→ Data excerpts:
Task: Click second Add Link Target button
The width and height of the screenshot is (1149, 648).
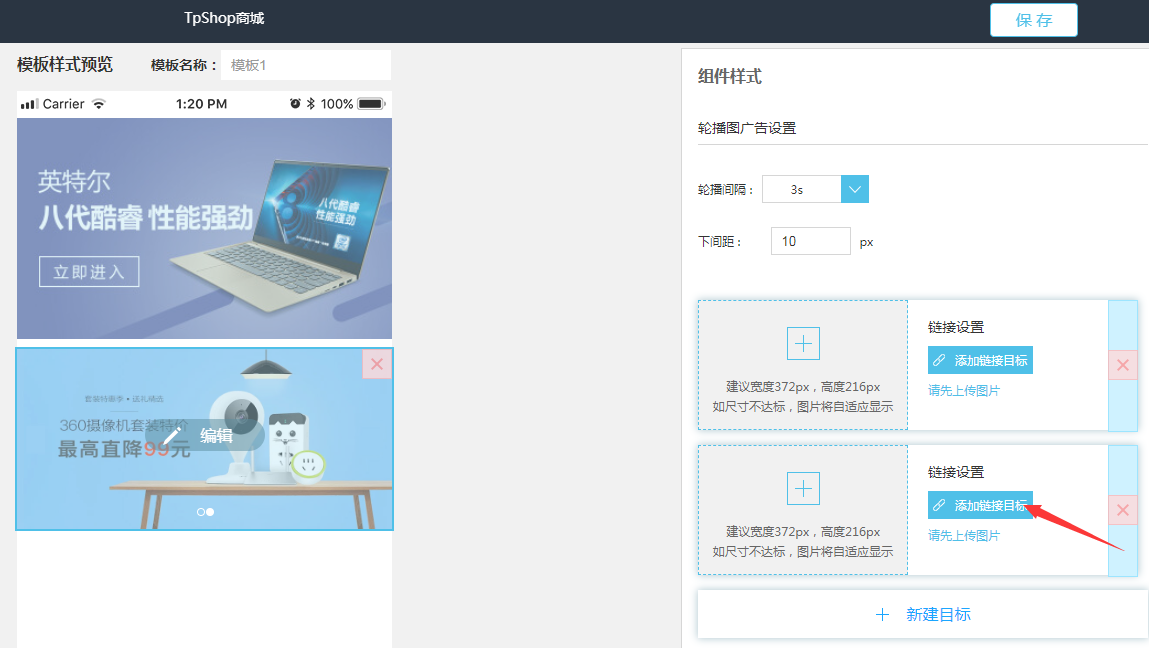Action: pos(980,506)
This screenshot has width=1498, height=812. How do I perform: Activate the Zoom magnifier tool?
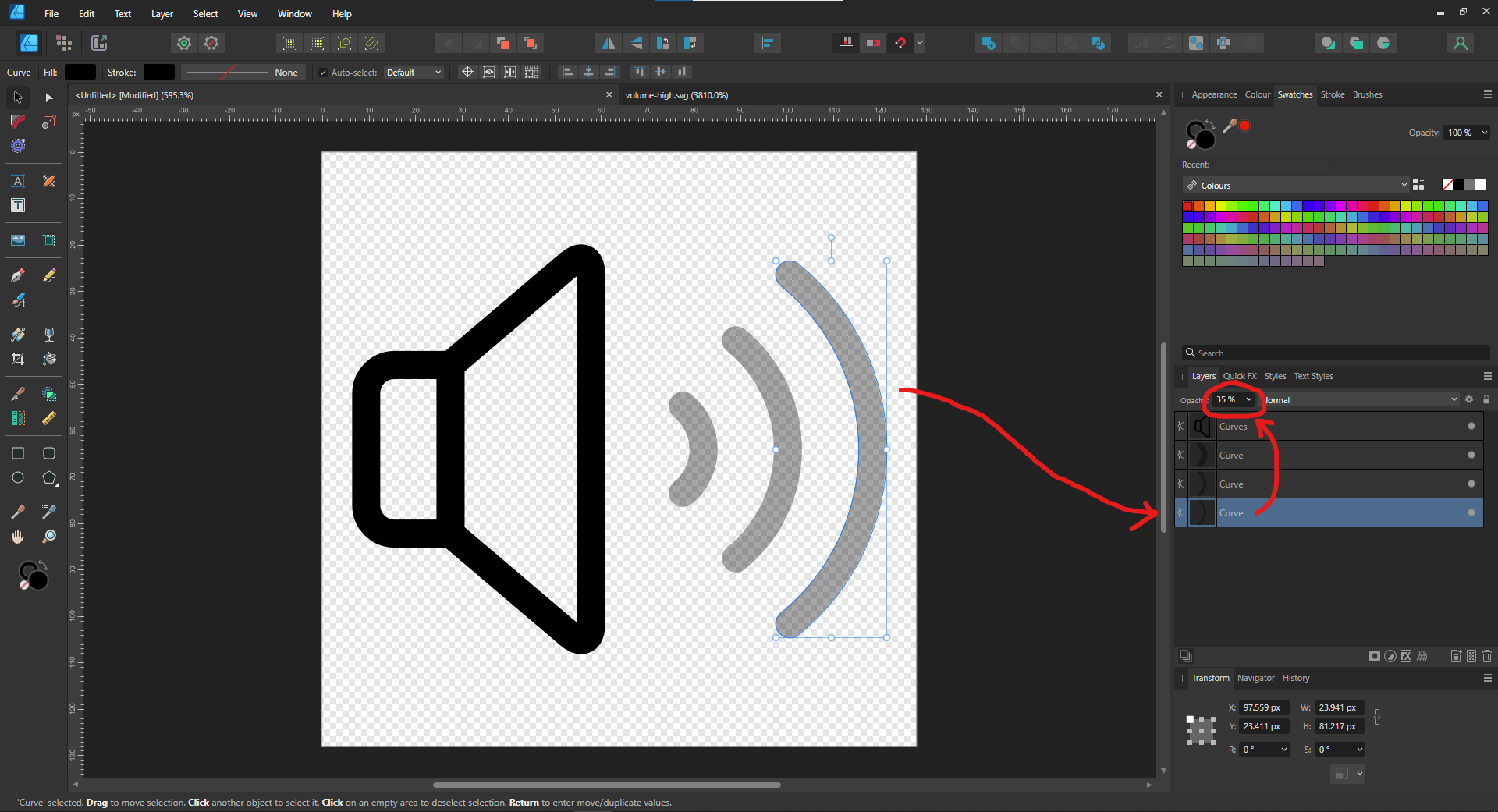pos(49,537)
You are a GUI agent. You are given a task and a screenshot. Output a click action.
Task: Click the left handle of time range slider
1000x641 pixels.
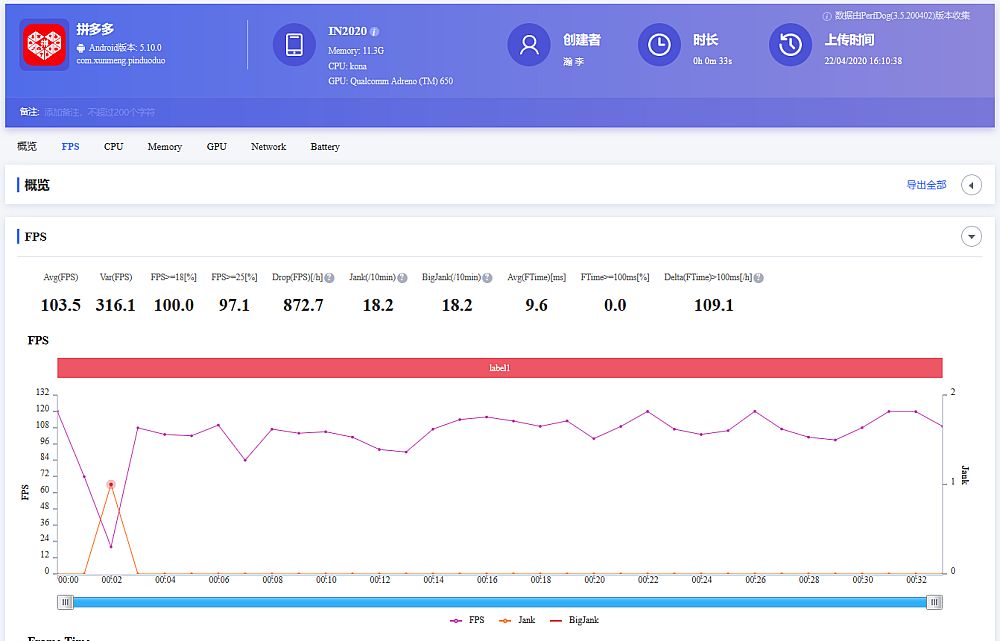tap(65, 602)
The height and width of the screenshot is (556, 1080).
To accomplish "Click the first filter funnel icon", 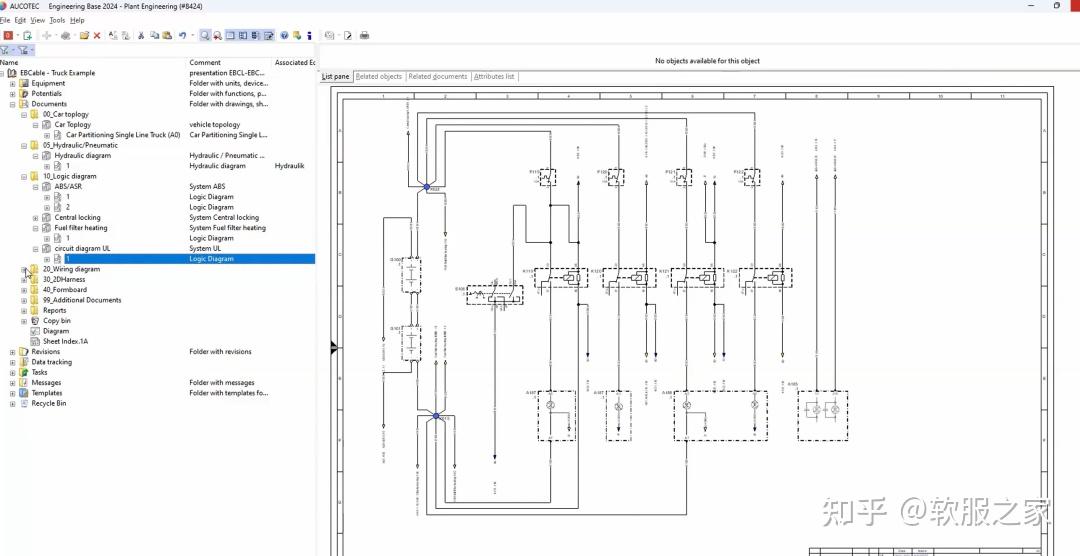I will [6, 50].
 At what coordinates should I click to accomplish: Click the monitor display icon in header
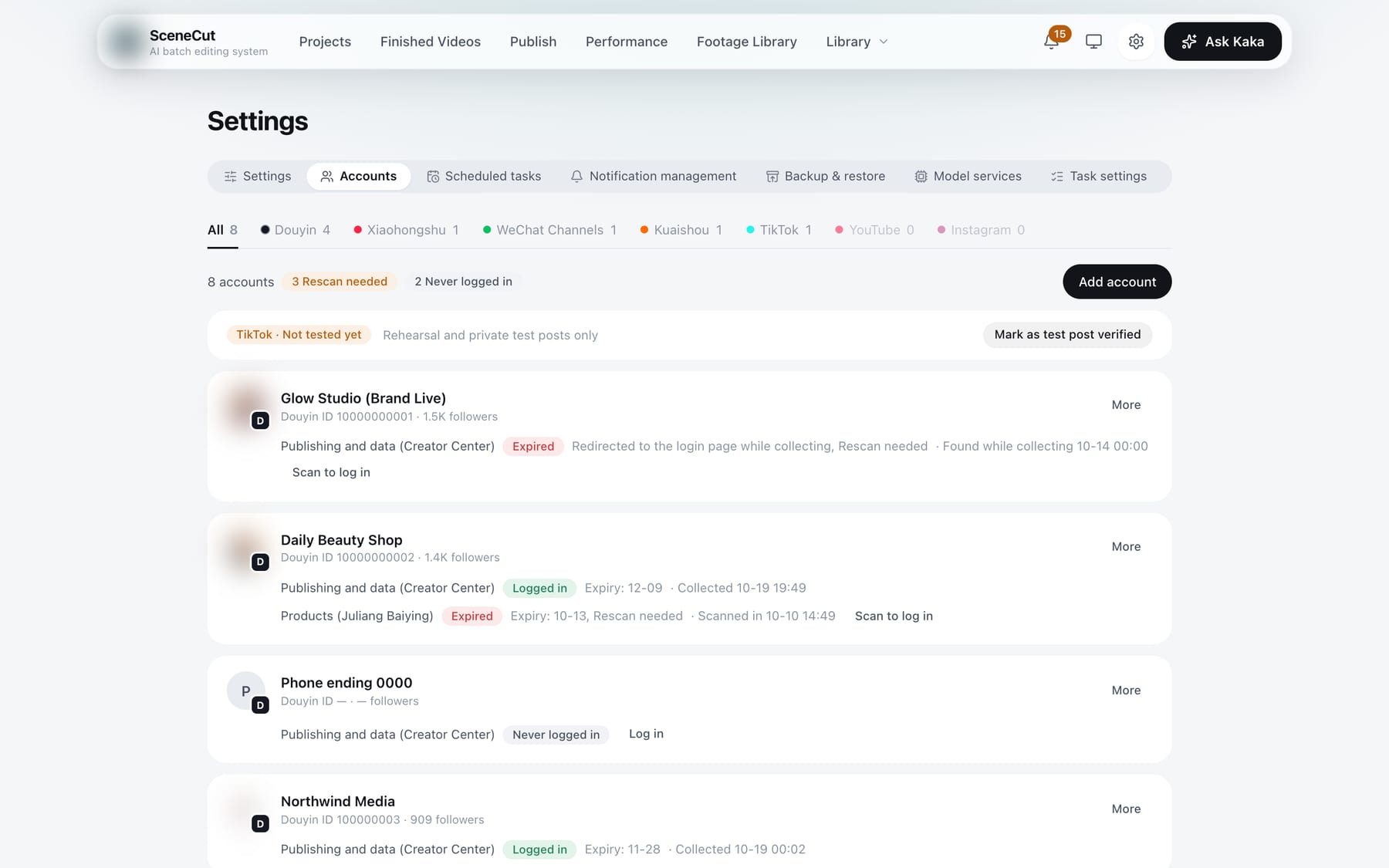1093,42
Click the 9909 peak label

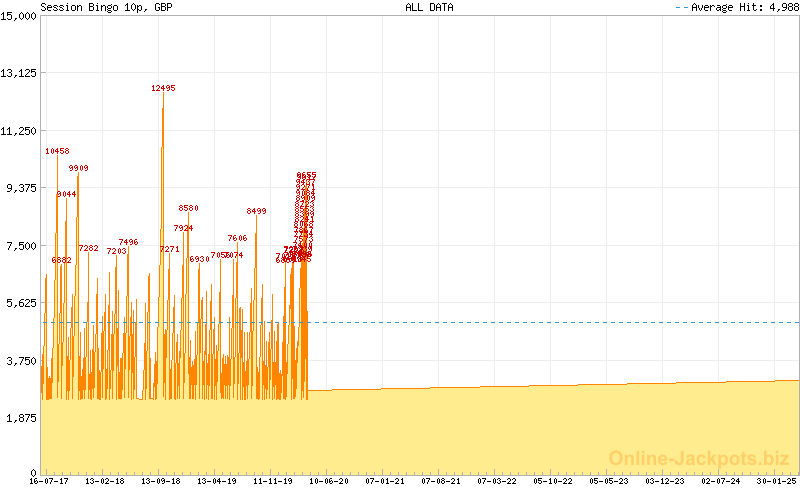pos(78,168)
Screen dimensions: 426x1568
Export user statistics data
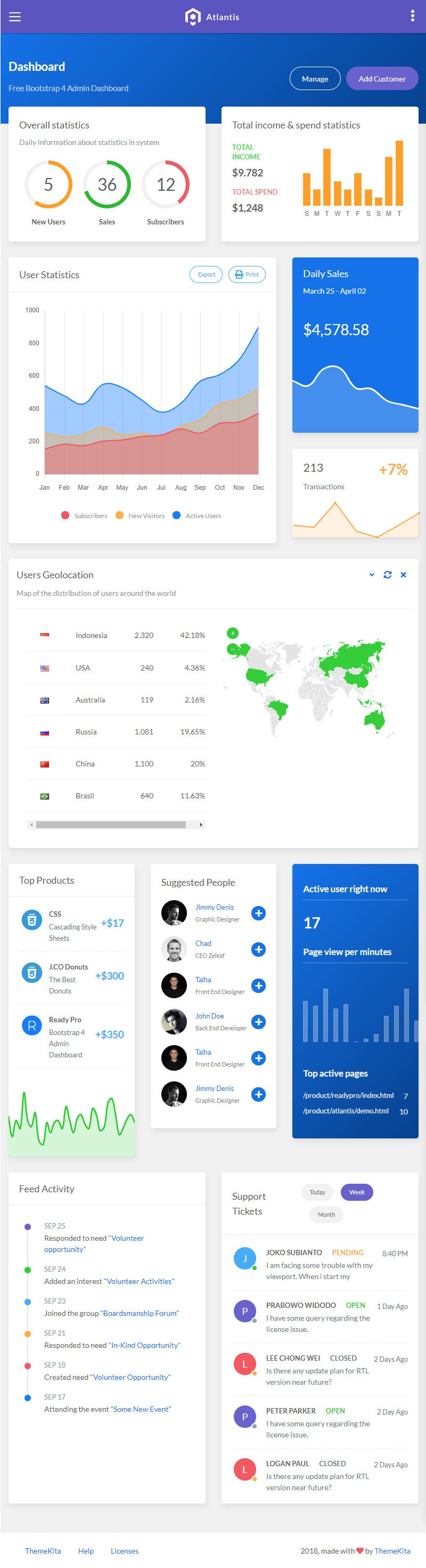click(206, 274)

→ What this task involves:
Could you write out, word for word, the lines from the one containing "Click the 9909 peak label" through the last line of the records, leaving out the pictures?

→ Expected answer:
Click the 9909 peak label

pos(78,168)
Screen dimensions: 426x1568
Export user statistics data
click(206, 274)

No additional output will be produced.